Cloud Chemistry StudyAs mentioned in a couple of earlier posts, I have been impressed and amazed by the range of applications for the Ion Chromatography technique, and, when this cloud chemistry study using both our instruments and analytical columns came across my desk, I knew I had to share it with our blog readers.

For those not completely familiar with cloud chemistry, as per the publication Handbook of Weather, Climate, and Water (link to PDF), cloud chemistry can be considered “to comprise both cloud composition and reactions that take place in clouds. Clouds are a very special subset of the atmosphere because they present substantial amounts of condensed-phase water (liquid or solid) that can dissolve gases that would otherwise be present in the gas phase, and, as a consequence of condensed-phase reactions, permit reactions to occur that would not otherwise occur or would be much slower.

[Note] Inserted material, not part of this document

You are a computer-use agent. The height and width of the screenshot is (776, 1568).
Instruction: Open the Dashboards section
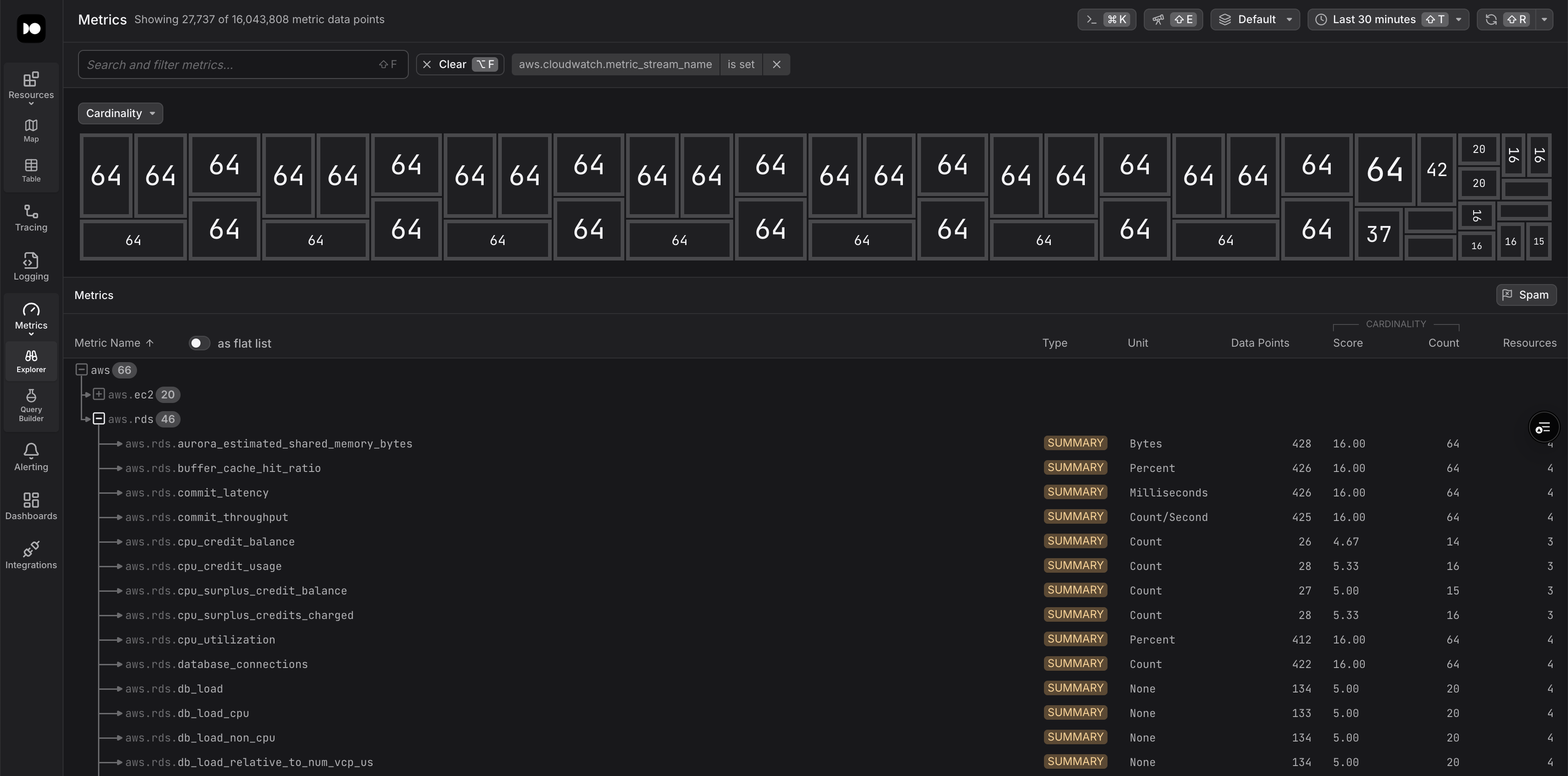pos(31,506)
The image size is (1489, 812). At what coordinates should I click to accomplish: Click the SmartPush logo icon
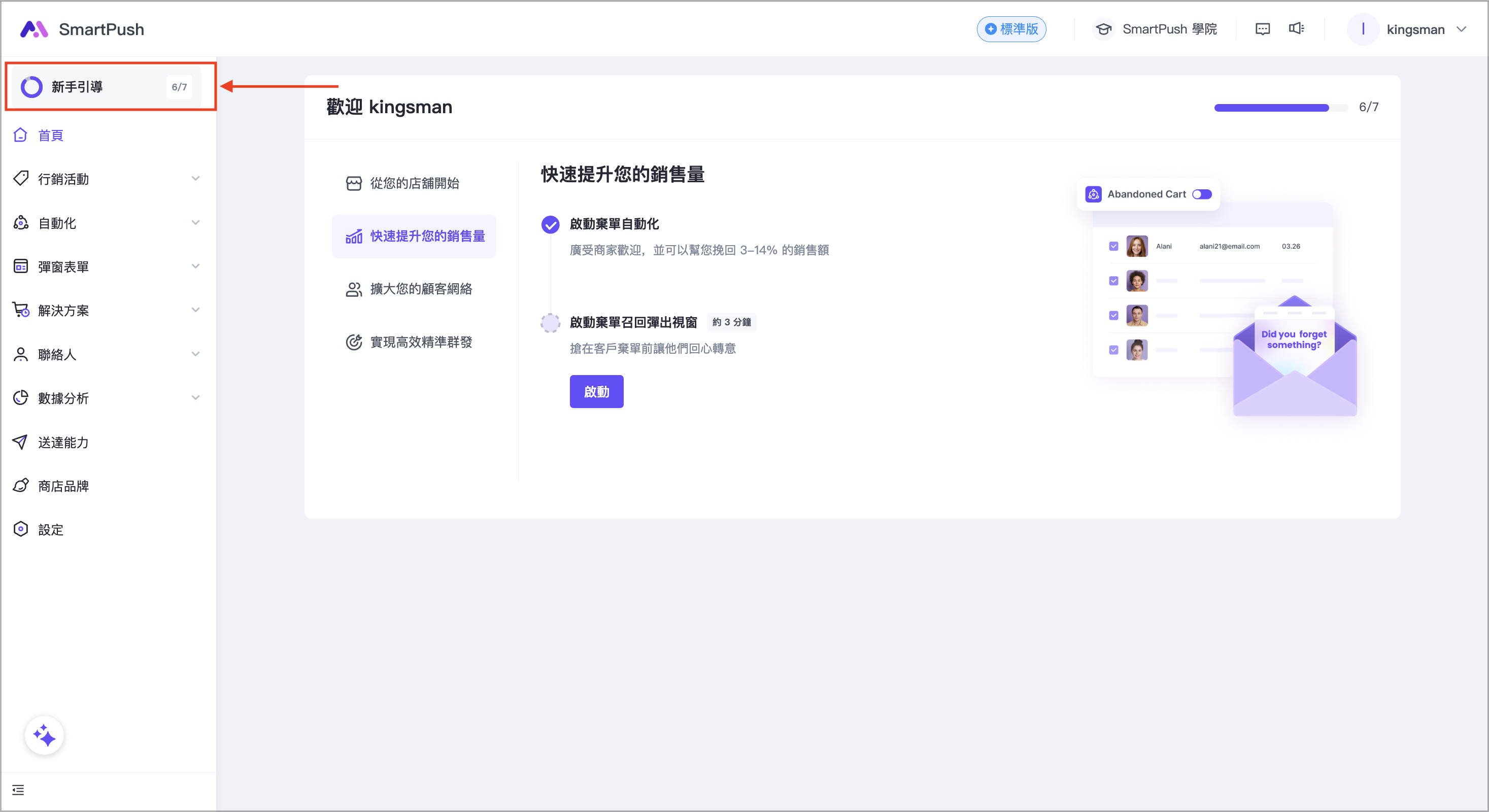pyautogui.click(x=34, y=29)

In this sense clouds may be considered to serve as catalysts of atmospheric reactions.”

The research presented in the article, Potential impact of microbial activity on the oxidant capacity and organic carbon budget in clouds,(link to abstract; only the abstract is free), was jointly conducted by researchers from the following French institutions: Institut de Chimie de Clermont-Ferrand, Observatoire de Physique du Globe de Clermont-Ferrand, Laboratoire de Météorologie Physique, Clermont Université, and Université Blaise Pascal.

Note that the supplemental information (link to PDF) is free.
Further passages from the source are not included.